SLC26A2/DTDST Spectrum: A Cohort of 12 Patients Associated with a Comprehensive Review of the Genotype-Phenotype Correlation

Cynthia Silveira; Karina da Costa Silveira; Maria D Lacarrubba-Flores; Maurício T Sakata; Silvia N Carbognani; Juan Llerena Jr; Carolina A Moreno; Denise P Cavalcanti

doi:10.1159/000525020

SLC26A2/DTDST Spectrum: A Cohort of 12 Patients Associated with a Comprehensive Review of the Genotype-Phenotype Correlation

Mol Syndromol. 2023 Jan;13(6):485-495. doi: 10.1159/000525020. Epub 2022 Jun 15.

Authors

Cynthia Silveira¹, Karina da Costa Silveira¹, Maria D Lacarrubba-Flores¹, Maurício T Sakata¹, Silvia N Carbognani², Juan Llerena Jr^{3

4}, Carolina A Moreno⁵, Denise P Cavalcanti^{1

5}

Affiliations

¹ Skeletal Dysplasia Group, Department of Translational Medicine, Faculty of Medical Sciences, University of Campinas, Campinas, Brazil.
² Maternidad Oroño, Rosario, Argentina.
³ Centro de Genética Médica & Centro de Referência para Doenças Raras, IFF/Fiocruz, Rio de Janeiro, Brazil.
⁴ INAGEMP, Porto Alegre, Brazil.
⁵ Perinatal Genetic Program, Department of Translational Medicine, University of Campinas, Campinas, Brazil.

Abstract

Introduction: Pathogenic variants in the SLC26A2/DTDST gene cause the following spectrum of phenotypes: achondrogenesis 1B (ACG1B), atelosteogenesis 2 (AO2), diastrophic dysplasia (DTD), and recessive-multiple epiphyseal dysplasia (rMED), the first 2 being lethal. Here, we report a cohort and a comprehensive literature review on a genotype-phenotype correlation of SLC26A2/DTDST-related disorders.

Methods: The local patients were genotyped by Sanger sequencing or next-generation sequencing (NGS). We reviewed data from the literature regarding phenotype, zygosity, and genotype in parallel.

Results: The local cohort enrolled 12 patients, including one with a Desbuquois-like phenotype. All but one showed biallelic mutations, however, only one allele mutated in a fetus presenting ACG1B was identified. The literature review identified 42 articles and the analyses of genotype and zygosity included the 12 local patients.

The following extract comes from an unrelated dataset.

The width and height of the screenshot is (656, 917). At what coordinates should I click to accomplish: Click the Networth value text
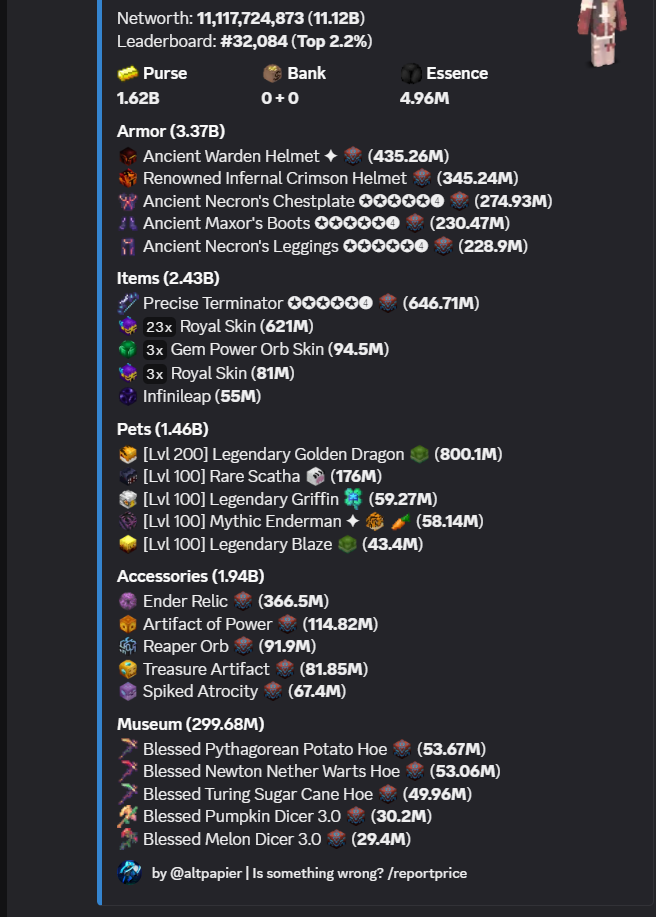pos(281,18)
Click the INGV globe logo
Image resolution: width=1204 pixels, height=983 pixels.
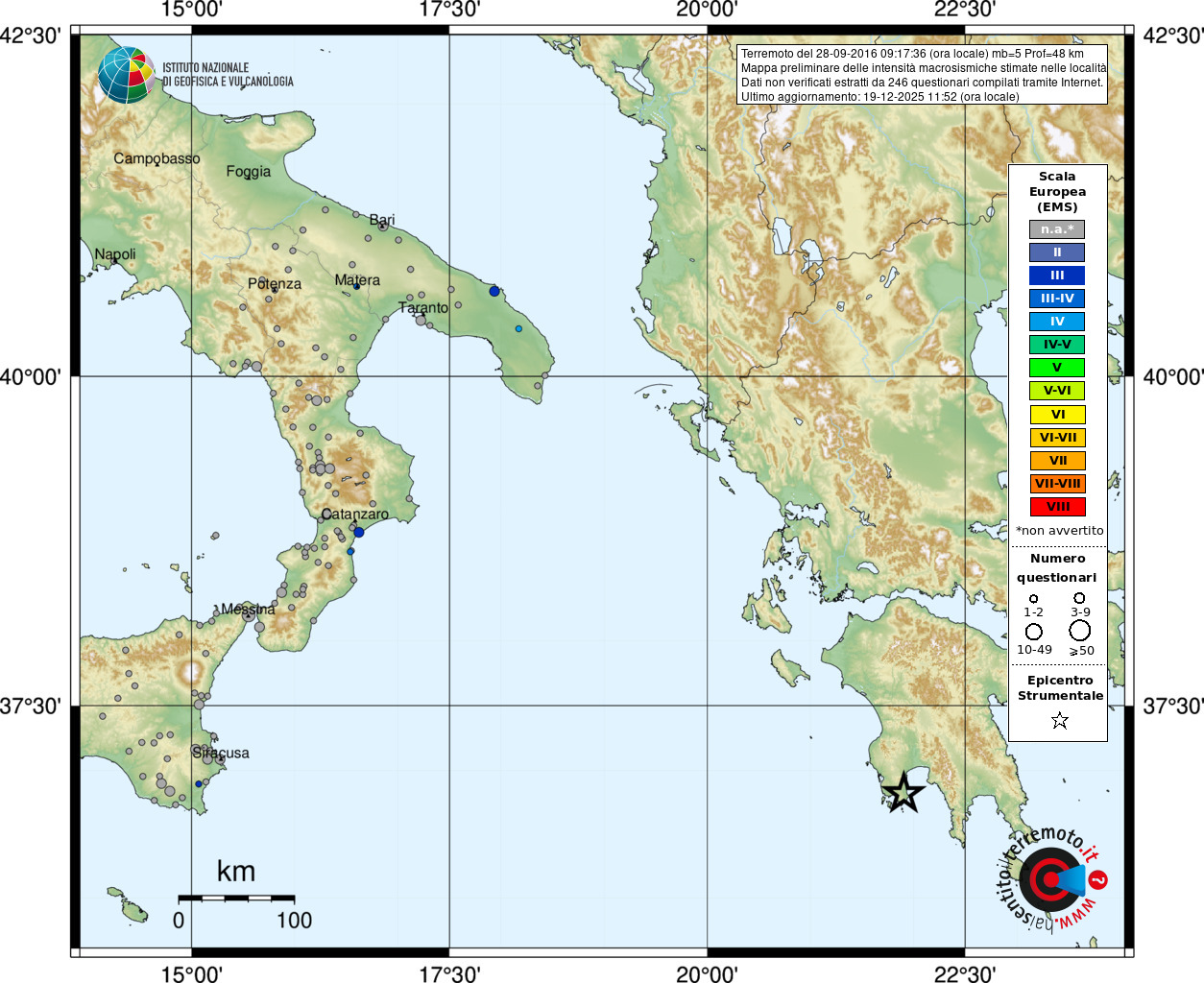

Discussion: The R279W variant was the most prevalent among the local patients. It was in homozygosity (hmz) in 2 patients with rMED and in compound heterozygosity (chtz) in 9 patients. The genotype and zygosity review of all patients led to the following conclusions: DTD is the most common phenotype in Finland due to a Finnish mutation (c.727-1G>C). Outside of Finland, rMED is the most prevalent phenotype, usually associated with R279W in hmz. In contrast, DTD's genotype is usually in chtz. Despite a large number of variants (38), just 8 are recurrent (R279W, C653S, c.-26+2T>C, R178*, K575Sfs*10, V340del, G663R, T512K). The last 3 in hmz lead to lethal phenotypes. The Finnish mutation is found only in chtz outside of Finland, being associated with all 4 classical phenotypes. The p.R178* and p.K575Sfs*10 variants should be viewed as lethal mutations since both were mainly described with lethal phenotypes and were never reported in hmz. The existence of 9 patients with only one mutated allele suggests that other mutations in the other allele of these patients still need to be unveiled.

Keywords: ACG1B; AO2; Diastrophic dysplasia; SLC26A2/DTDST; Swedish key proximal femur; rMED.